SOURCE RECORDS:
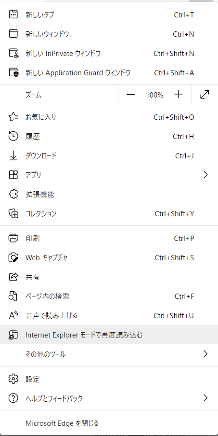Choose Microsoft Edge を閉じる
Screen dimensions: 218x436
(x=109, y=423)
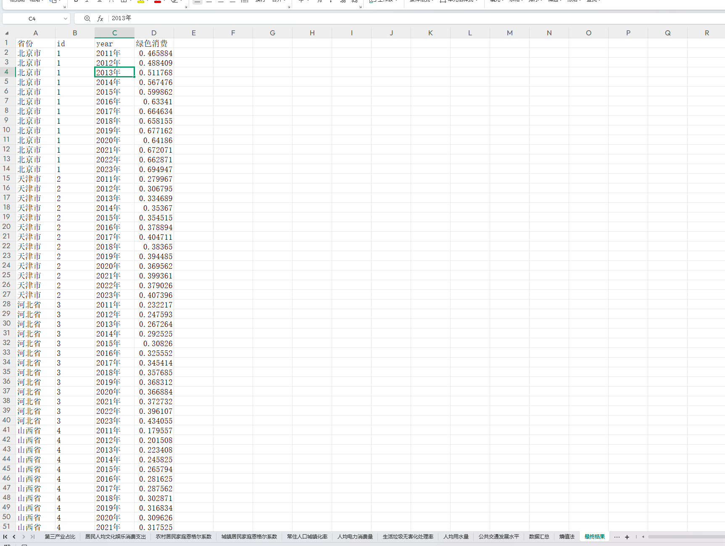Open the number format dialog launcher
The width and height of the screenshot is (725, 546).
coord(360,7)
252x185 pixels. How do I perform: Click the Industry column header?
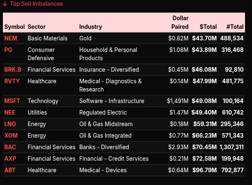coord(90,27)
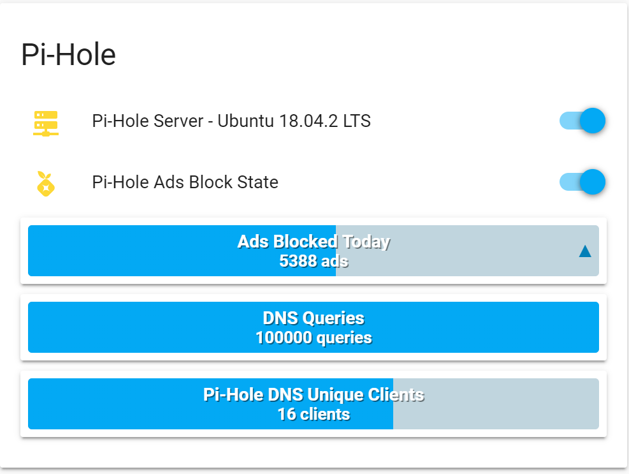Click the Pi-Hole card title

[x=69, y=55]
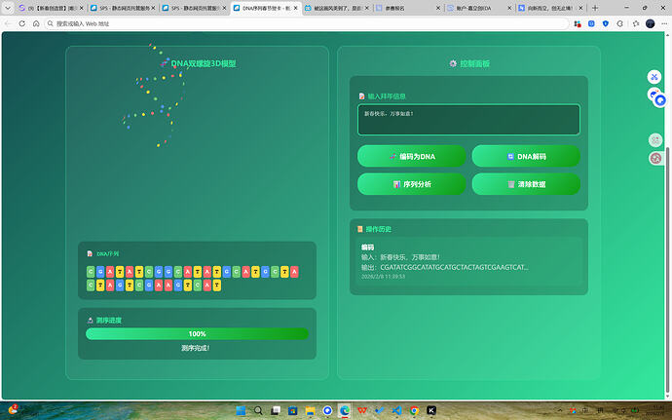Click the 100% sequencing progress bar
This screenshot has width=672, height=420.
pos(197,334)
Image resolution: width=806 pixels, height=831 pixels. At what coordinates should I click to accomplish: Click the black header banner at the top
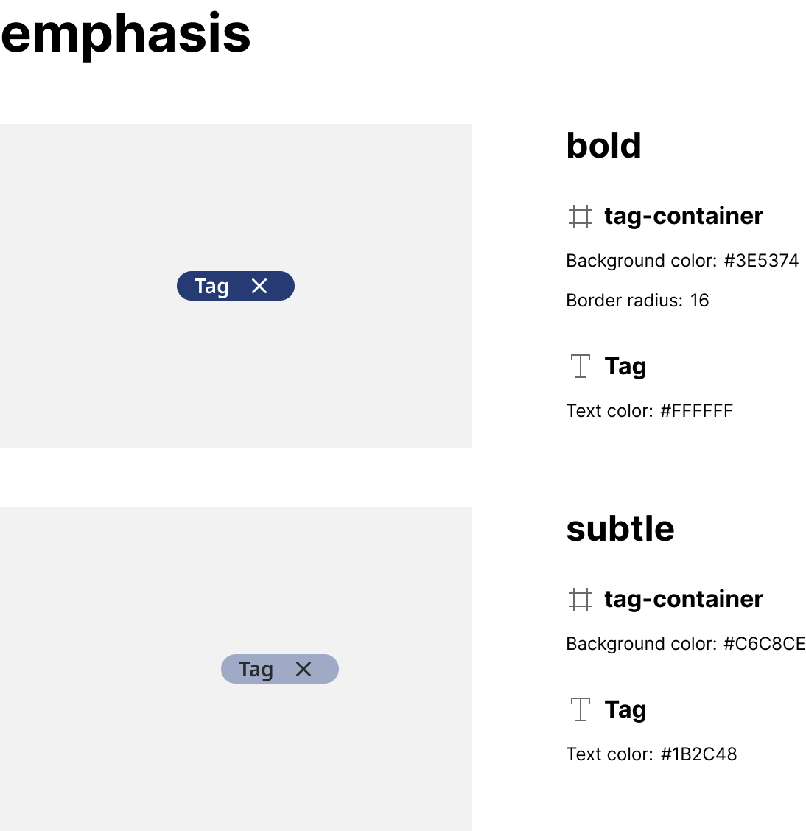click(x=403, y=62)
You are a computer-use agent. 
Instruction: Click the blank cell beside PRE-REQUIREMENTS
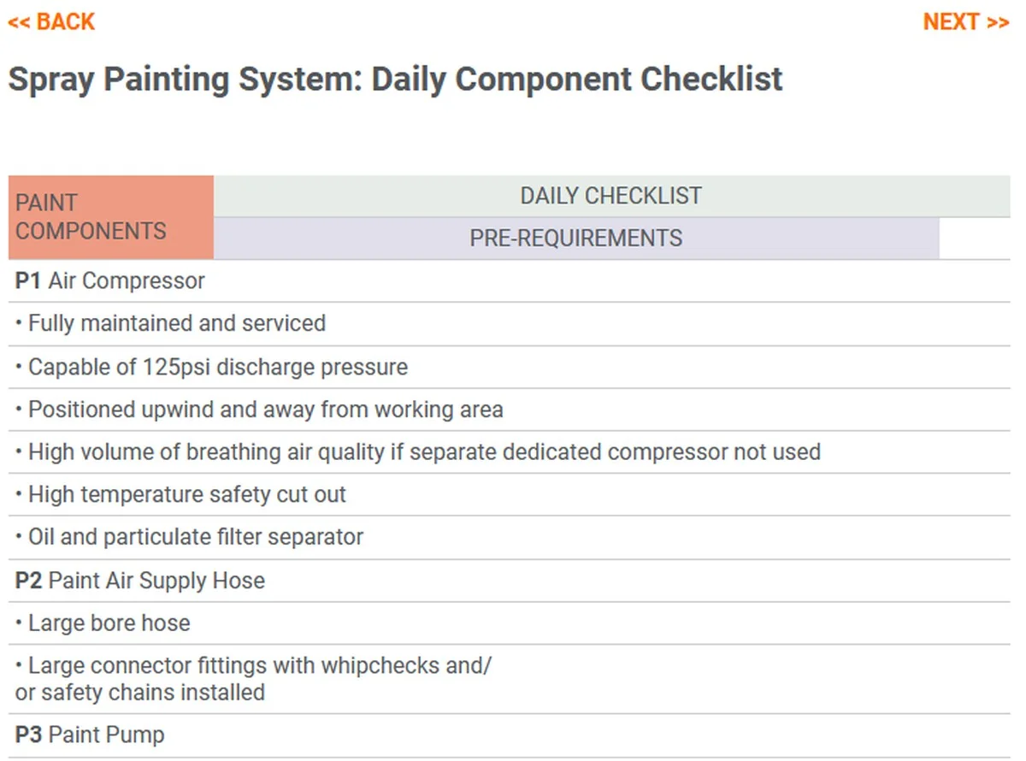(974, 239)
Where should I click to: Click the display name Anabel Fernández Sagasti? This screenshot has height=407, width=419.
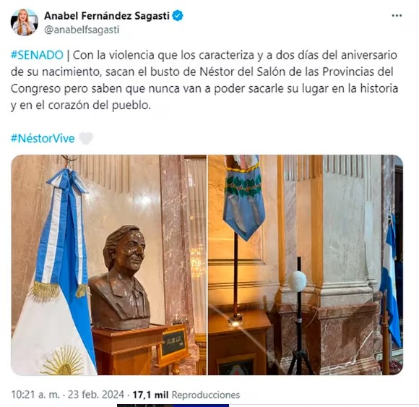107,16

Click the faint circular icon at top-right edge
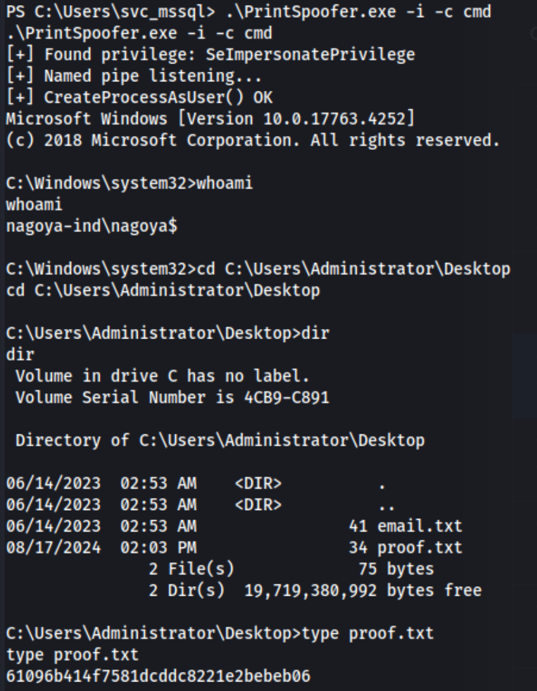coord(533,33)

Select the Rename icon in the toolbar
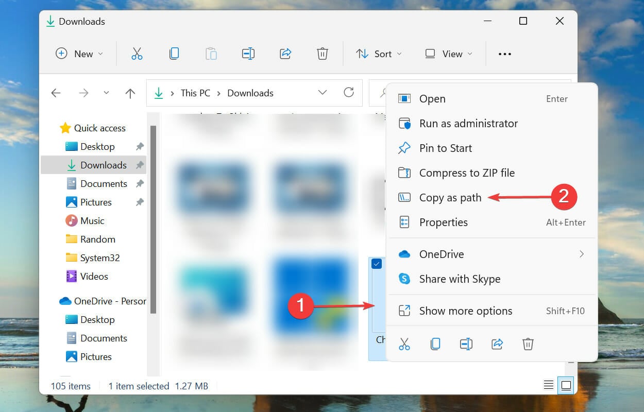[x=248, y=53]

TASK: Using the records above, print exactly the lines between the ones containing "252x185 pixels. How" and "You are a computer-use agent.", inclusive, and nothing else; no pictures.

TASK ANSWER:
252x185 pixels. How do I perform: Click the Industry column header?
coord(90,27)
Click the Pi-Hole card title

[x=69, y=55]
Click the 100% sequencing progress bar
This screenshot has width=672, height=420.
pos(197,334)
Image resolution: width=806 pixels, height=831 pixels. At what coordinates should I click to accomplish: Click the black header banner at the top
click(x=403, y=62)
You are a computer-use agent. 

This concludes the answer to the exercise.